For the word morbid had an important part to play in the way that some nineteenth century medical writers sought to reconcile empirical observation, psychology and evolutionary thinking. Max Nordau’s book, Degeneration is key here - published in German in 1890 and translated into English in 1895. In defining degeneration, Nordau cites the French scientist Bénédict Augustin Morel’s Treatise on Physical, Intellectual and Moral Degeneration [...] (1857), which included a description of ‘degeneracy' as 'a morbid deviation from an original type’. In this way, Nordau’s book helped to popularise the work of Morel and his near contemporary, the Italian scientist Cesare Lombroso, sparking debate about the concept of degeneration.

Lombroso
This concept combined contemporary anxieties about evolution (fears that humankind could slip back down the evolutionary ladder), with attempts to describe and classify physical and psychological ‘deviations’ from supposed norms - both in terms of physical appearance and outward behaviour. Nordau’s book would extend the researches of Morel and Lombroso into, respectively, ‘cretins’* and criminal types in order to diagnose literary artistic styles and methods. It would condemn, for example, the French poet Paul Verlaine on account of his break with classical French prosody (his experiments with unusual rhythms and forms) and through strong innuendo about his homosexuality. Verlaine's writings and his sexuality are read by Nordau as symptomatic of (morbid) degeneracy.

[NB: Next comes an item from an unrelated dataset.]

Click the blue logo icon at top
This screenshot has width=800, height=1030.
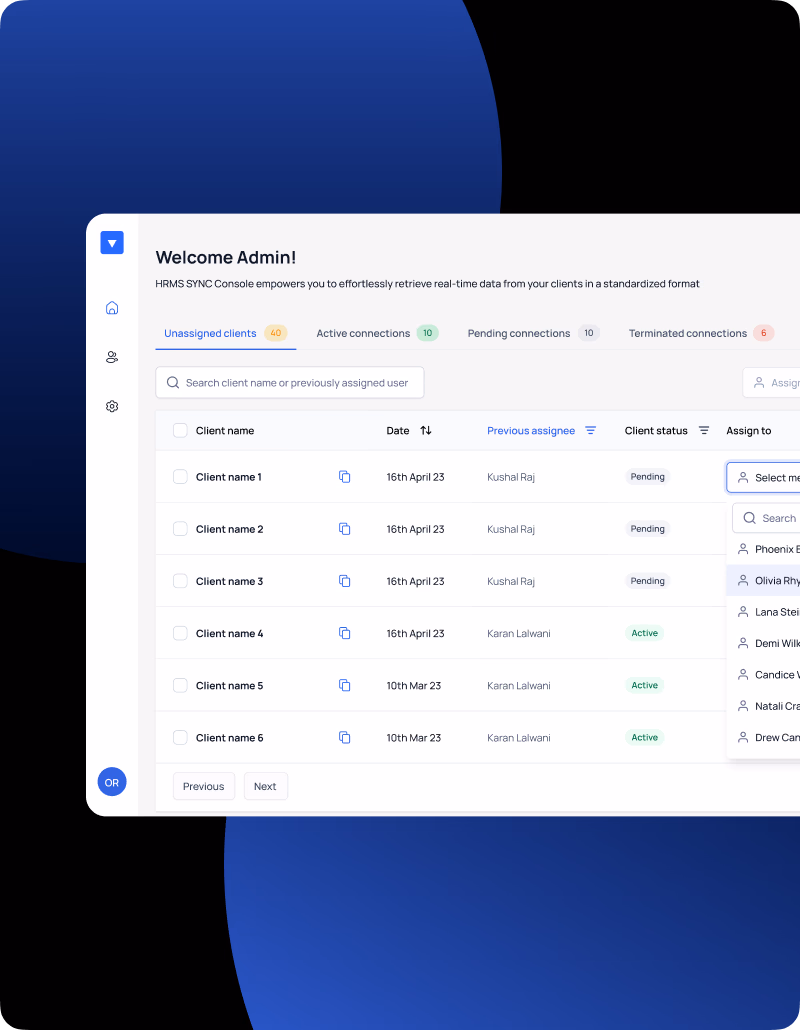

In quoting from Nordau, I’m quoting at several removes: I’m citing an English translation of a German text quoting from a French source.** But I think the word ‘morbid’ is recognised to have played an important role for English-speakers in negotiating the heady cocktail of physical, psychological, artistic and moral judgements that Nordau and his followers were flinging around in the later parts of the nineteenth century. 

Lombroso's
Criminal Types
If, for example, you search for 'morbid' using the Google books Ngram viewer (which tracks the frequency of occurrence of words or phrases within a dataset (or 'corpus') drawn from the books that have been digitised and made available online), there is a definite spike in occurrences around the 1860s and 70s, that begins back in the 1750s (confirming the pattern suggested by the OED). This suggests a change in the meaning and associations of 'morbid' coincided with or was driven by a rise in frequency of usage.

Nordau’s Degeneration was published a few years after Confessions of a Young Man, so Moore was ahead of the curve. But I think this sort of discourse is what he was tapping into when he has the narrator of Confessions describe himself as ‘feminine, morbid, perverse’. But note how he turns this into a badge of pride. Only a few pages later, the narrator boasts about his tastes in French poetry, proclaiming ‘Verlaine became my poet”. The innuendo about the narrator’s sexual identity and his 'feminine depravities' is so strong in this part of the book that it is almost explicit. The passage I’ve been discussing at length manages to combine this sexual identity with a general assault upon conventional morals and traditional literary forms. In Nordau's terms, Moore's use of 'morbid' is a way of declaring that this narrator is degenerate.

Nordau
Compare my passage from Confessions with Arthur Symons’ essay of ‘The Decadent Movement in Literature’, which appeared in Harper’s Monthly Magazine in 1893. Symons describes Decadence:

this representative literature of to-day, interesting, beautiful, novel as it is, is really a new and beautiful and interesting disease.

Reference to ‘disease’ here also evokes the pseudo-medical discourse of Nordau, Lombroso and Morel. Like Moore’s narrator it turns the language of the critics of Decadence into an affirmation. Symons’ use of paradox suggests that Moore’s statement should be read in a similar light. These men transvalue the language of disease, creating in the process a Decadent aesthetics. Hence the glee in Moore's narrator declaring himself 'feminine, morbid, perverse' - he adopts the vocabulary of conservative opponents of the avant-garde, so that he can throw it back in their faces.

* This is Morel's term and not one I endorse.

** Morel doesn't seem to use the word 'morbide' in French - his word is 'maladive' (from what I can find). This seems to be a close proximity to 'morbid' in English - close enough for my general purposes.